__Task inputs__.
_____

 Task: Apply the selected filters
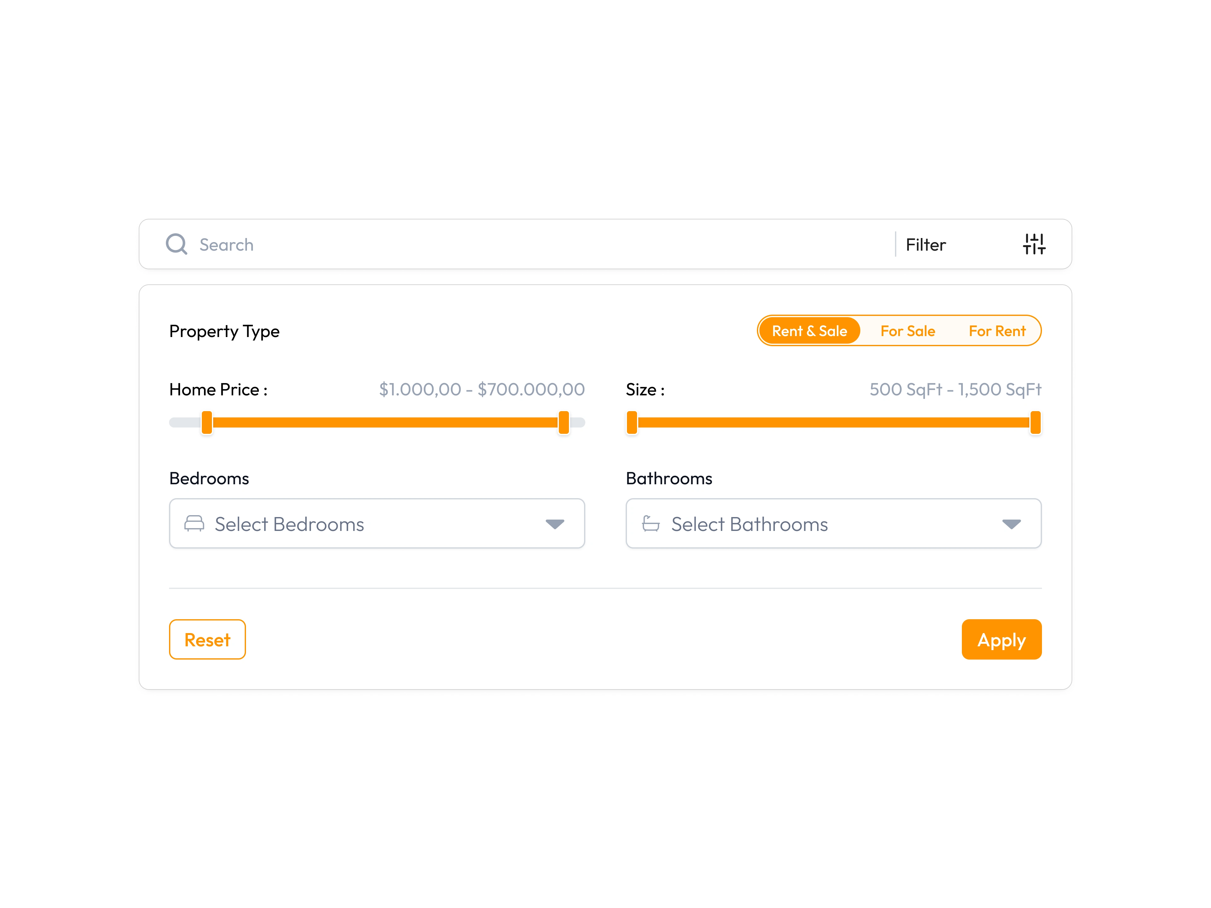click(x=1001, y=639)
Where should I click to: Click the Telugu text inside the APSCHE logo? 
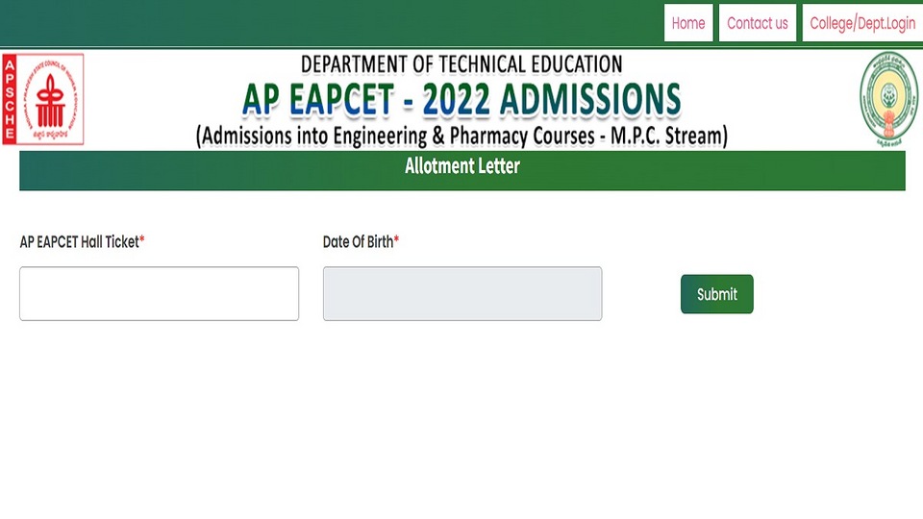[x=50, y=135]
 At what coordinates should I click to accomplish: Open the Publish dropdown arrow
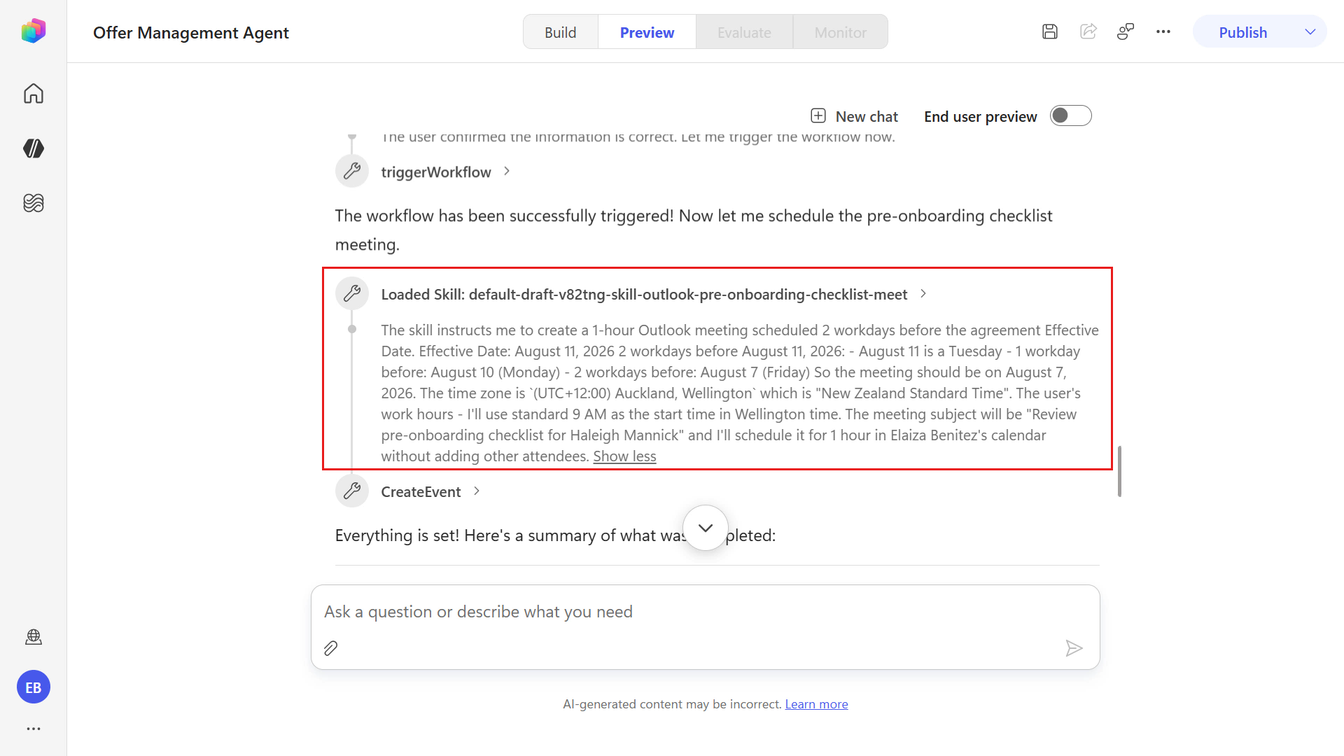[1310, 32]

_____

__Exercise instructions__.
Please copy, exactly as written, the lines from the one that contains "Where should I" through the end of the records, both ends included. Do not include the pictures.

__Answer section__.
Where should I click to: Click the Telugu text inside the APSCHE logo? 
[x=50, y=135]
 At what coordinates should I click to accomplish: Open the Publish dropdown arrow
[1310, 32]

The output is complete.